Em vários ambientes, sejam aqueles vinculados a uma parcela da esquerda organizada, sejam os integrados por pessoas que não têm militância política sistemática, tenho sentido um clima desesperançado. Ou, dito de outra forma, a esperança é sempre jogada para o futuro. Esse tipo particular de esperança não se alimenta das conquistas do presente. E essa visão, que apenas trabalha com o futuro, e que torna negativo o presente, leva à imobilização política e a uma nostalgia do passado, que pode transmutar-se em melancolia.

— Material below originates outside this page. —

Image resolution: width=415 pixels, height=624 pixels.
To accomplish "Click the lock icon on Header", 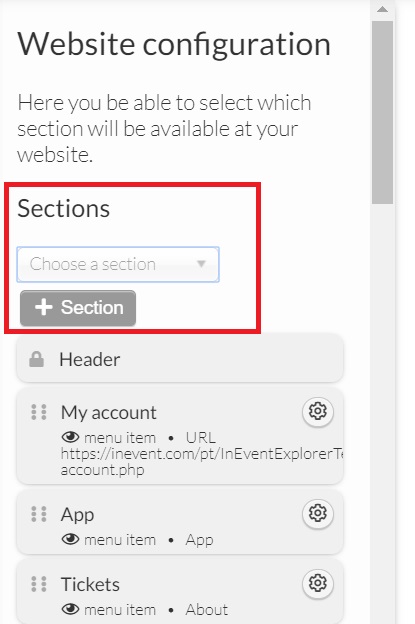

Nesse coro nostálgico, de ares melancólicos, há uma revisitação ao passado, quase uma celebração do que já aconteceu. Celebração da resistência, dos pequenos grupos que se reuniam com tanta comunhão e solidariedade, celebração do espírito fraterno de então. Essa exaltação do passado aparece como lamento sobre grande parte da esquerda atual, particularmente daquela esquerda que está no poder. Há um tom religioso em tudo isso, uma espécie de desejo de que o céu se fizesse na terra de um só golpe, e como o céu está longe, vamos esperar o dia que ele chegue.
De um outro ângulo, estritamente político, diria que essa visão sobre a esperança alimenta uma indisfarçável nostalgia da luta armada. Claro que não se sabe mais se o caminho seria o do foquismo rural da Revolução na Revolução, de Debray, ou o de Mao, com seu cerco das cidades através do campo. E essa nostalgia está vinculada à idéia do assalto ao Palácio de Inverno, à epopéia da Revolução Russa, com Lênin e Trotsky à frente. Um dia de revolução e concluído o assalto ao poder, tudo estará resolvido.
A própria Revolução Russa é o desmentido cabal disso. Todos os que leram um pouco sabem das enormes dificuldades enfrentadas por aquela experiência. Sabem que Lênin chegou à Nova Política Econômica (NEP), retomando em parte a economia de mercado, por conta de tais dificuldades e por saber que não bastava a vontade política, por ter consciência de que não bastavam palavras de ordem como ele mesmo chegou a dizer naquela época. A tentativa stalinista de resolver tudo no autoritarismo resultou num enorme genocídio. A visão do assalto ao Palácio de Inverno fracassou. O balanço do século XX evidencia isso.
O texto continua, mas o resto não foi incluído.